* **EXCERPTED TEXT**
Saleh has defied calls from global leaders, elements in his own military and tens of thousands of protesters to end his 33-year-rule, which has brought Yemen close to financial ruin. He has also exasperated his rich Gulf Arab neighbors by three times agreeing to step down, and three times pulling out of the deals at the very last minute and clinging on to power. The opposition coalition issued a statement calling on Gulf states to withdraw their peace plan and “stand with the Yemeni people and its peaceful revolution.” The breakaway military accused Saleh of starting a civil war and vowed that he and his entourage would be brought to justice.
Mohammed al-Surmi, a doctor at a Sanaa hospital, said two dead and 17 wounded were brought in. Full casualty figures were not immediately available due to the intensity of the fighting. “Three different dynamics are playing out at the same time,” said Ginny Hill, who runs the Yemen Forum at the influential Chatham House think-tank in London. The newest element is the street revolution while the power struggle among the elites and fragmentation of the Arabian Peninsula country have been playing out for some time, she said.
“Saleh’s departure could be seen as the beginning of a contested and potentially lengthy process,” she said. Saleh’s forces fired on hundreds of protesters in Taiz, about 200 kilometers south of the capital, who were trying to gather at the focal point of rallies dubbed “Freedom Square,” witnesses and a Reuters cameraman in the city said. At least three people were killed and scores wounded in the latest fighting there, medical sources said. U.N. human rights chief Pillay said more than 50 people might have been killed in Taiz since Sunday when troops used bulldozers and bullets to crack down on protesters. “Such reprehensible acts of violence and indiscriminate attacks on unarmed civilians by armed security officers must stop immediately,” Pillay said in an Internet posting.

* **EXCERPTED DATA**
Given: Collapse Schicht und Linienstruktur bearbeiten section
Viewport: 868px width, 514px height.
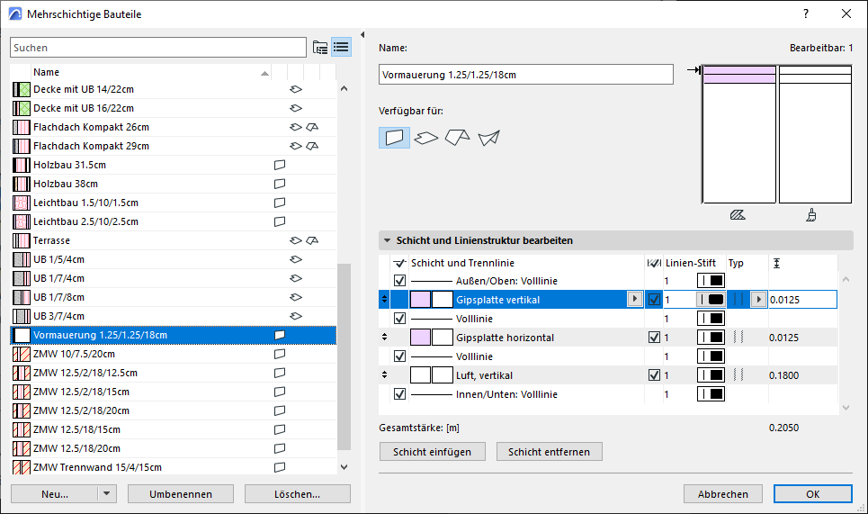Looking at the screenshot, I should pos(388,241).
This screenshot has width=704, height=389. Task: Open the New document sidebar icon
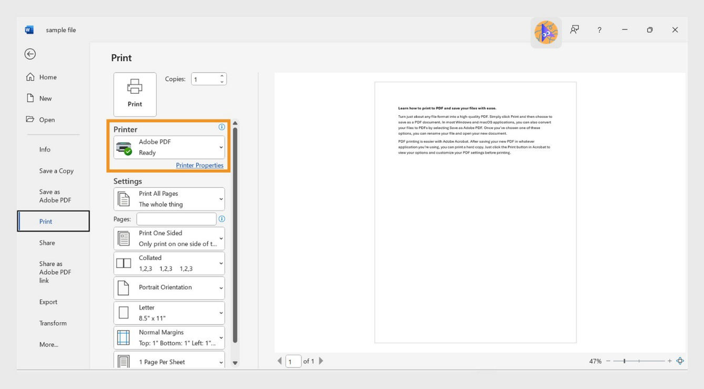coord(31,98)
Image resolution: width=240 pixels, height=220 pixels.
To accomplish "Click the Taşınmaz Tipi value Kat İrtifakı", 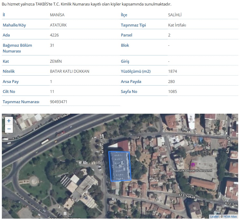I will 177,25.
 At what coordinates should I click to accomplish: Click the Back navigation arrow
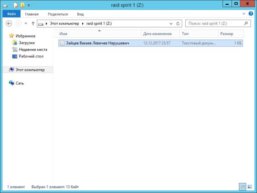(x=9, y=24)
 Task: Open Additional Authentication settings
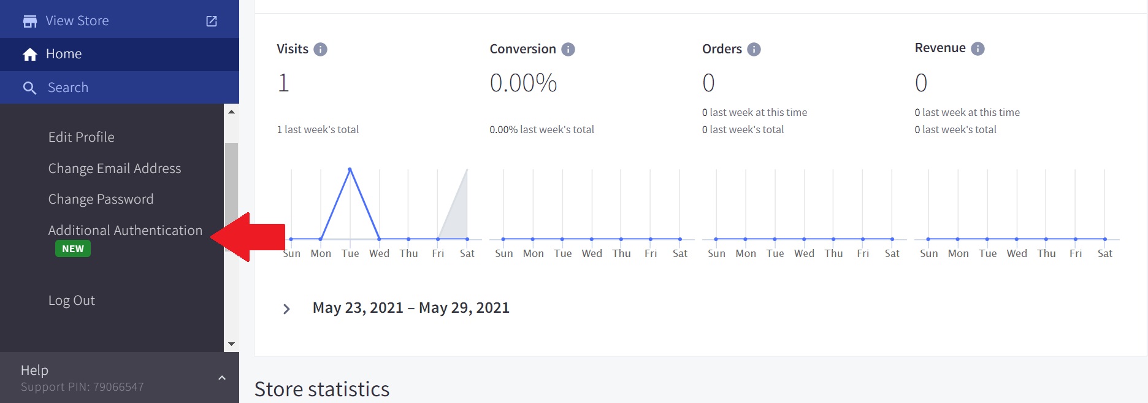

* **WORK INSTRUCTION A**
Answer these questions from the Yemen report, one line each:
(i) How many years had Saleh ruled?
(ii) How many dead and wounded did Mohammed al-Surmi say were brought in?
(iii) How far from the capital, and in which direction, is Taiz?
* **WORK INSTRUCTION B**
Decide whether each statement agrees with the Yemen report, and support each answer with the deciding words quoted from it:
(i) Saleh agreed to step down on three occasions.
(ii) Ginny Hill runs the Yemen Forum at a think-tank in Washington.
(iii) Pillay said more than 50 people might have been killed in Taiz since Sunday.
* **WORK INSTRUCTION C**
Resume the Yemen report, starting after its final sentence.

* **RESULT A**
(i) 33 years.
(ii) Two dead and 17 wounded.
(iii) About 200 kilometers south of the capital.

* **RESULT B**
(i) Yes: "three times agreeing to step down"
(ii) No: "the Yemen Forum at the influential Chatham House think-tank in London"
(iii) Yes: "more than 50 people might have been killed in Taiz since Sunday"

* **RESULT C**
French Foreign Ministry spokesman Bernard Valero condemned the attacks in Taiz. He also said there was no news on three French aid workers who disappeared in southern Yemen on Saturday. Paris believes they were kidnapped. Further south, government troops and locals have been trying to oust Al-Qaeda and Islamist militants from Zinjibar after they seized the town of 20,000 at the weekend. Residents said bodies were strewn on the streets, the national bank building was burned and explosions rocked the city. Most of the inhabitants have fled the city. “Explosions lit the sky,” one resident said.
Opposition leaders have accused Saleh of deliberately allowing Zinjibar, located near a sea lane where about 3 million barrels of oil pass daily, to fall to Al-Qaeda to try to show how chaotic Yemen would be without him. The International Committee of the Red Cross said Tuesday it was alarmed by the escalating violence in Yemen and was deeply concerned about the humanitarian situation. “The consequences, in humanitarian terms, are becoming more serious by the day,” said Jean-Nicolas Marti, head of the ICRC delegation in Yemen.